L’autre pays de la bière

La bière artisanale n’est pas à la mode seulement en Suisse. J’ai eu l’occasion d’en découvrir d’excellentes en Italie du Nord. Et la France a aussi de nombreuses micro-brasseries, pas seulement en Bretagne et dans le Nord, mais un peu partout. Une des plus connues par ici est bien sûr la brasserie du Mont-Salève.
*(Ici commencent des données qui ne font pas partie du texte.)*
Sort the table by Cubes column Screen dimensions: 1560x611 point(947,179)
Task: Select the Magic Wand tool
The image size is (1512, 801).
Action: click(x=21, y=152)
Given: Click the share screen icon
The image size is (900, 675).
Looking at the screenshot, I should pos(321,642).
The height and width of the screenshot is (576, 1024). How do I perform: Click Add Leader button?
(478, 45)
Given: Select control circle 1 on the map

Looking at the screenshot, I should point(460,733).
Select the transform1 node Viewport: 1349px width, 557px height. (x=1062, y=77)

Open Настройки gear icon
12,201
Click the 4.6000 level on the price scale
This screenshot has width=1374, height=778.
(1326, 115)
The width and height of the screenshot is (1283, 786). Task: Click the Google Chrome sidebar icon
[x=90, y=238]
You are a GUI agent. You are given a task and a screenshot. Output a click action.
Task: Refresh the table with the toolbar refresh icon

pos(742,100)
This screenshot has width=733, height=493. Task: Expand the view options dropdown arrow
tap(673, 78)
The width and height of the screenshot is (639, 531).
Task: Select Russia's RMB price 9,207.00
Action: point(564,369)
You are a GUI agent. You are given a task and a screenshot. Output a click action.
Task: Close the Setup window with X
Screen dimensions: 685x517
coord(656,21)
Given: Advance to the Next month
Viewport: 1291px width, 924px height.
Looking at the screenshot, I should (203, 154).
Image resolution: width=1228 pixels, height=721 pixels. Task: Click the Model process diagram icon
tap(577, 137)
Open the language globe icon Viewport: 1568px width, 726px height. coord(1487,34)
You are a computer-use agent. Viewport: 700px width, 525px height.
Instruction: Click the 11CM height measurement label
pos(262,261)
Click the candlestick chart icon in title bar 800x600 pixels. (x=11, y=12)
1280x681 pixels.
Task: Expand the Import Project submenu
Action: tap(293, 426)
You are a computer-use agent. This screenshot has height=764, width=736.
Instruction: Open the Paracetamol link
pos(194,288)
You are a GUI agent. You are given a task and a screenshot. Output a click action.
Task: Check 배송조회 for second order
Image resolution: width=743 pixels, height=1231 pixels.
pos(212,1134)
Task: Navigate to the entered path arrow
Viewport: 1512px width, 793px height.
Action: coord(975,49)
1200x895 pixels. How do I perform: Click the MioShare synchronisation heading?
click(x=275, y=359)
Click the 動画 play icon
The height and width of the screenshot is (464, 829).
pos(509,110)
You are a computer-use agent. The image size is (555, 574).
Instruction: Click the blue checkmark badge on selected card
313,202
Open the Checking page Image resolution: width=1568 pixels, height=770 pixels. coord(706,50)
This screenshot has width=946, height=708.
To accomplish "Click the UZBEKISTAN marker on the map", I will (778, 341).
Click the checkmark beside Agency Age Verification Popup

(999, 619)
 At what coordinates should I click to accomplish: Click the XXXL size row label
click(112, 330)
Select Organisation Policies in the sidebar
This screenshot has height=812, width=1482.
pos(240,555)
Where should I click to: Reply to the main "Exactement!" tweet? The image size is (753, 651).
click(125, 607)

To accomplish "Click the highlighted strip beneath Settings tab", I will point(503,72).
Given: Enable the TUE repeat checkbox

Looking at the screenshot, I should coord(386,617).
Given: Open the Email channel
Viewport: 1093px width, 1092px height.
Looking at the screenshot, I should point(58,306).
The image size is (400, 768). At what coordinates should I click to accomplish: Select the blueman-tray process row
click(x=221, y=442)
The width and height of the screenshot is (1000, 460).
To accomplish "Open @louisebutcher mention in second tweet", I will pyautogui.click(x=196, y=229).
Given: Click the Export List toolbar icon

Et en France, il y a un webzine collaboratif, Happy Beer Time, qui ressemble à ce que j’avais en tête en commençant ce blog. Et dont le « houblon manager » Thomas m’a rapidement contacté sur Twitter pour me proposer un échange de bons procédés : je fais découvrir une sélection – forcément subjective – de bières suisses aux lecteurs français [lien sitôt que ça sera en ligne], et je poste une sélection de bières françaises ici.

Voici donc leur
Top 10 des meilleures bières de France

Je ne sais pas si les lignes qui suivent sont finalement un Top 10 des meilleures bières de France mais en tout cas, c’est une sélection d’excellentes bières artisanales de France. Notre webzine Happy Beer time est collaboratif, du coup j’ai demandé aux beermen nos reporters de me donner leur bière française préféré. Voici le résultat de notre sélection de 10 bières extraordinaires.
Mozaic Black Bitter (Mont Salève)

La Mozaïc Black Bitter est une inconventionnelle, c’est la bière idéale à faire goûter aux personnes réfractaires aux bières de couleurs noires ou brunes. Du haut de ses 3,5% d’alcool, elle impressionne par sa légèreté et par la domination des fruits tropicaux sur les notes torréfiés. Une sacrée expérience.
Boris Goudenov (Correzienne)

Boris Goudenov est un Imperial Russian Stout titrant à 10,5% avec des saveurs très fruitées de prunes et de mûres. Elle finit sur une grosse amertume.


Dalva barrique (Thiriez)

Une bière voilée aux reflets orangés, mandarine, fine mousse dense. Des arômes de fruits jaunes confits, pêche, coing et vanille (provenant du chêne sûrement), se rapproche d’un vin jaune jurassien par moment avec une subtile note fumée en arrière plan. En boûche, beaucoup plus boisée que le nez, plus vineux (vraiment sur le vin jaune) et une quantité démoniaque de fruits confits avec une finale herbacée. Le houblon est largement mis au second plan par rapport à la dalva classique.
Vent d’Ange (Les Vignes)

Bière de millésime brassée toutes les années paires et vieillie pendant 11 mois en fût de Médoc rouge de deux ans d’âge. Une bière acidulée, peu pétillante accompagnée de notes d’agrumes (pamplemousse, citron).
Agent Provocateur (Craig Allan)

Une bière blonde légèrement ambrée titrant à 6.5% avec des saveurs fruitées, florales et herbacées se terminant sur une belle amertume d’une IPA. La fraicheur du houblon cascade et ses notes d’agrumes (notamment de pamplemousse) sont un ravissement. Ajouté à cela sa pétillance soutenue, c’est la française que j’aime boire en terrasse pour profiter d’un bon moment.


Teckel Bull (BHB)

Série limitée de la Brasserie du Haut-Buech, c’est l’histoire d’un teckel qui se prenait pour un Pitt-Bull. Ça donne un Baltic Porter plutôt solide avec ses 9,5% d’alcool. Un beau mélanges d’agrumes et un final sec sur le café et le chocolat.


Robust Bitter (Outland)

Une bitter foncée, plutôt trouble et épaisse. Maltée et délicatement toastée avec une amertume raisonnable et une dominante aromatique herbeuse, voire carrément cannabique.
IPA Indigo (Deck & Donohue)

Une India Pale Ale légère avec ses 6,5% d’alcool avec plein de fruit et de légers arômes de pins en fin de bouche.


Ernestine (Goutte d’or)

IPA parisienne, légère en alcool (5,5%), amertume désaltérante, arômes subtils (houblons, rooibos et noix de cola).
IPA Citra Galactique (My Beer Company)

Nez fruité et puissant, attaque amère suivie par une explosion de fruits tropicaux et robe orangée. Longueur en bouche intéressante avec une amertume persistante.